The formula is as follows:

6. The method for matching graphics and text based on cross-modal mutual attention mechanism according to claim 5, wherein the step of obtaining the similarity between the complete text and the complete image through the summation and average pooling in S3 further comprises the steps of:

by focusing on text vectors in attention

And cos similarity of local region of image

7. The method according to claim 6, wherein the similarity S between the complete text and the complete image is_AVGThe calculation formula of (I, T) is as follows:

in each formula, V_iIs the ith local image feature, a_iIs a text feature weighted by image attention supervision, and k is a total of k image local blocks.

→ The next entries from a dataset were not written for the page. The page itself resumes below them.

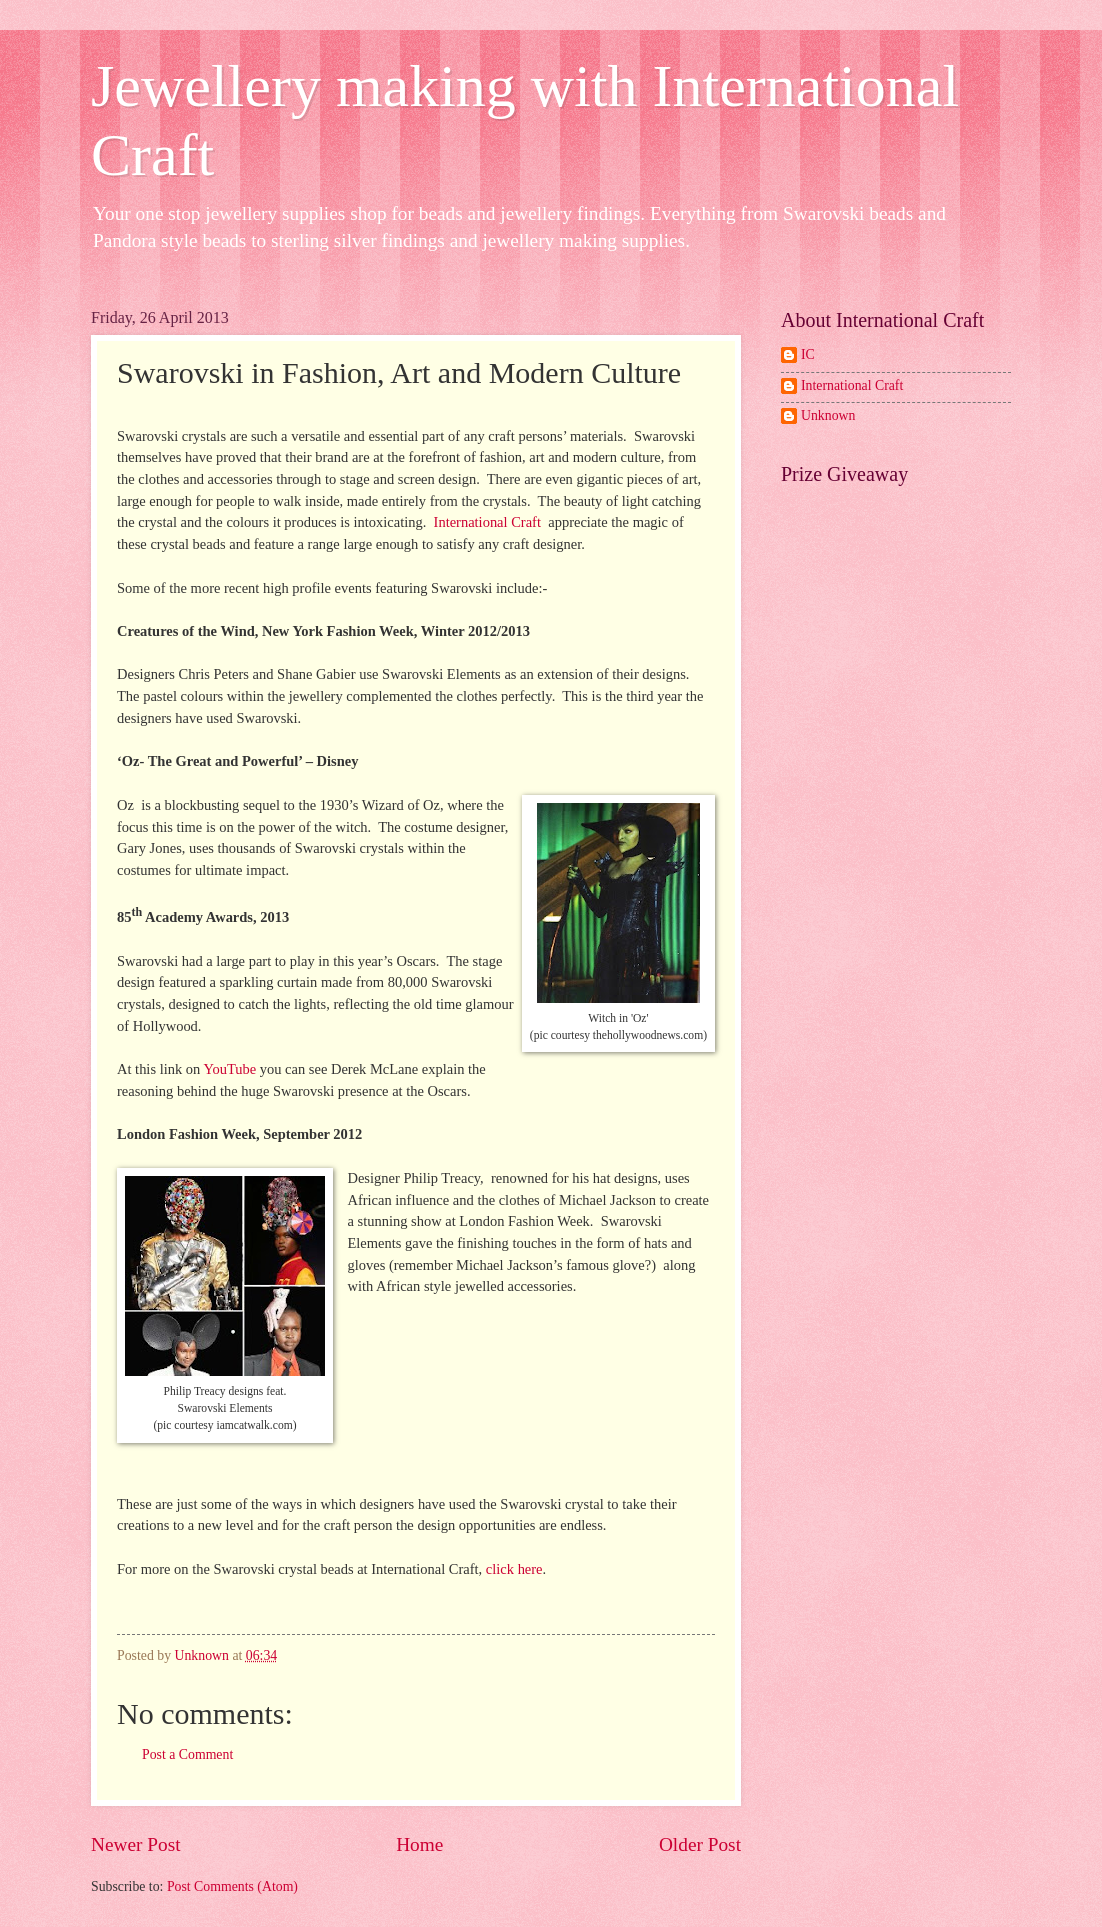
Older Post (700, 1844)
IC (808, 354)
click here (514, 1569)
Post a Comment (187, 1754)
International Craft (489, 522)
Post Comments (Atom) (232, 1886)
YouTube (231, 1069)
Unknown (828, 415)
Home (419, 1844)
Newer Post (136, 1844)
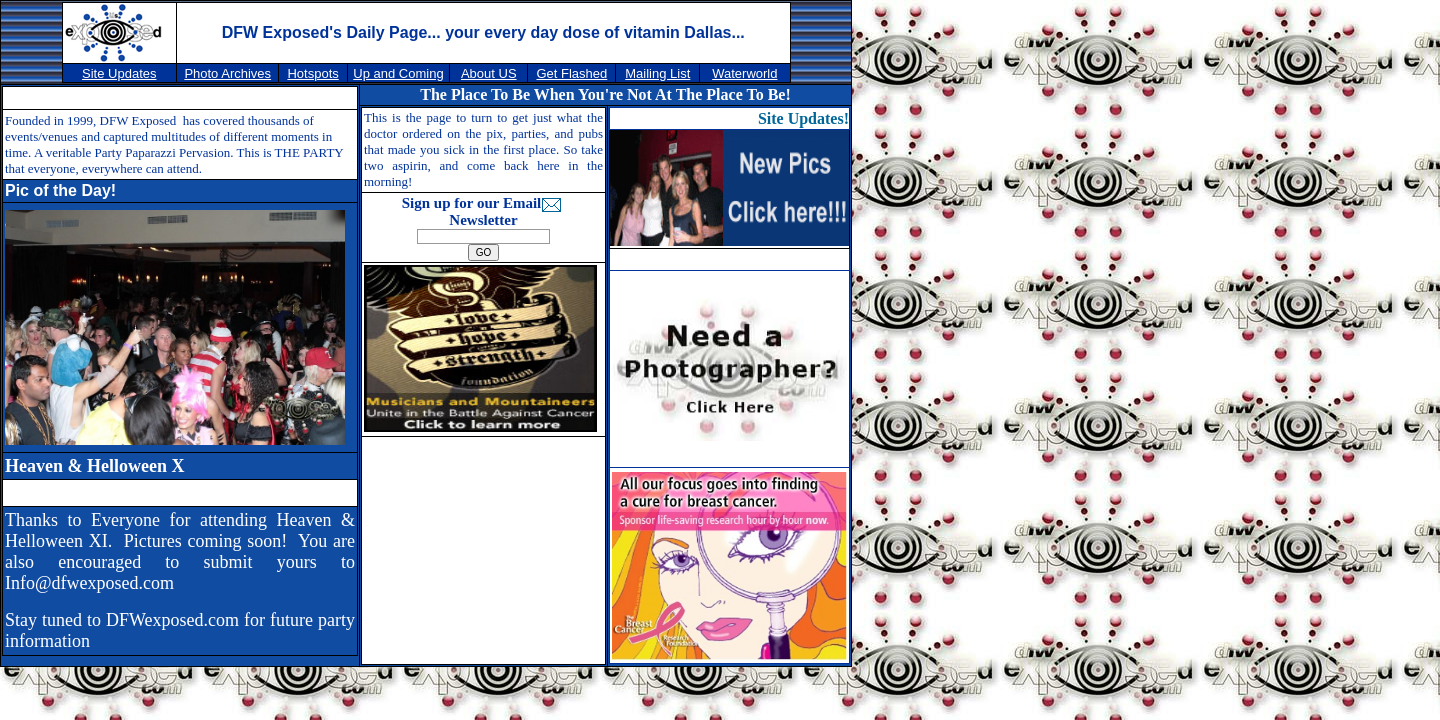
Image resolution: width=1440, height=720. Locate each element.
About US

8. The method as claimed in claim 1, wherein the step of training in S4 to obtain a prediction model for matching graphics and text, and inputting the extracted feature codes of the graphics and text data into the prediction model for matching graphics and text, and obtaining the prediction result of the similarity between graphics and text further comprises the steps of:

9. The image-text matching method based on the cross-modal mutual attention mechanism according to claim 8, wherein when training data by constructing negative examples by using a random pairing method, the negative example construction strategy further comprises the following steps:

10. The method of claim 9, wherein the teletext matching task uses a Triplet Loss function as a training target, and the Triplet Loss function formula is as follows:

in the case of the negative example of a text,

for the negative example of text, a is a constant.